İşte bu gerçek bir hokkabazlıktır. Pannekoek, belgin devrim sorununu koyuyordu. Yazısının başlığı ve aktarılan parçalar bunu açıkça gösterir. Kautsky, "muhalefet" sorununa sıçrayarak, devrimci bakış açısını yerine, oportünist bakış açısını koymaktan başka bir şey yapmaz. Usyürütmesi şöyle özetlenebilir: şimdi, muhalefet; iktidarın elde edilmesinden sonra, bir çare düşünülecek. Devrim yokoluyor! Oportünistlerin istediği şeyin ta kendisidir bu.
Sözkonusu olan şey, ne muhalefet, ne de genel olarak siyasal savaşımdır; sözkonusu olan şey, düpedüz devrimdir. Devrim de şuna dayanır: Proletarya, "yönetim aygıtı"nı ve tüm devlet aygıtını yıkar ve onun yerine silahlı işçiler tarafından oluşturulan bir yenisini koyar. Kautsky, "bakanlıklar" için "boş inana dayalı bir saygı" gösteriyor; ama işçi ve asker temsilcilerinin egemen ve son derece güçlü Sovyetleri yanında ve bu Sovyetlere bağlı [sayfa 151] uzmanlardan kurulu komisyonlar, neden bu bakanlıklar yerine geçmesinler?
┄┄┄┄┄┄┄┄┄┄
▶ [Yönergeler]
(a) Sunulan metne göre proletarya, yıktığı devlet aygıtının yerine ne koyar?
(b) Sunulan metni iki cümleyle özetleyin.
Bu çalışmada verilere ihtiyaç yoktur.

▶ [Veri Bölümü]
┄┄┄┄┄┄┄┄┄┄
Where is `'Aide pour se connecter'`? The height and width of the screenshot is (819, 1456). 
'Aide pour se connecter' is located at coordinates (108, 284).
┄┄┄┄┄┄┄┄┄┄
▶ [Çözümler]
(a) Silahlı işçiler tarafından oluşturulan yeni bir aygıt koyar.

(b) Pannekoek açık bir devrim sorunu ortaya koymuştur, Kautsky ise "muhalefet" sorununa sıçrayarak devrimci bakış açısının yerine oportünist bakış açısını koyar. Oysa asıl konu devrimdir ve devrimde proletarya tüm devlet aygıtını yıkarak yerine silahlı işçilerden oluşan yeni bir aygıt kurar.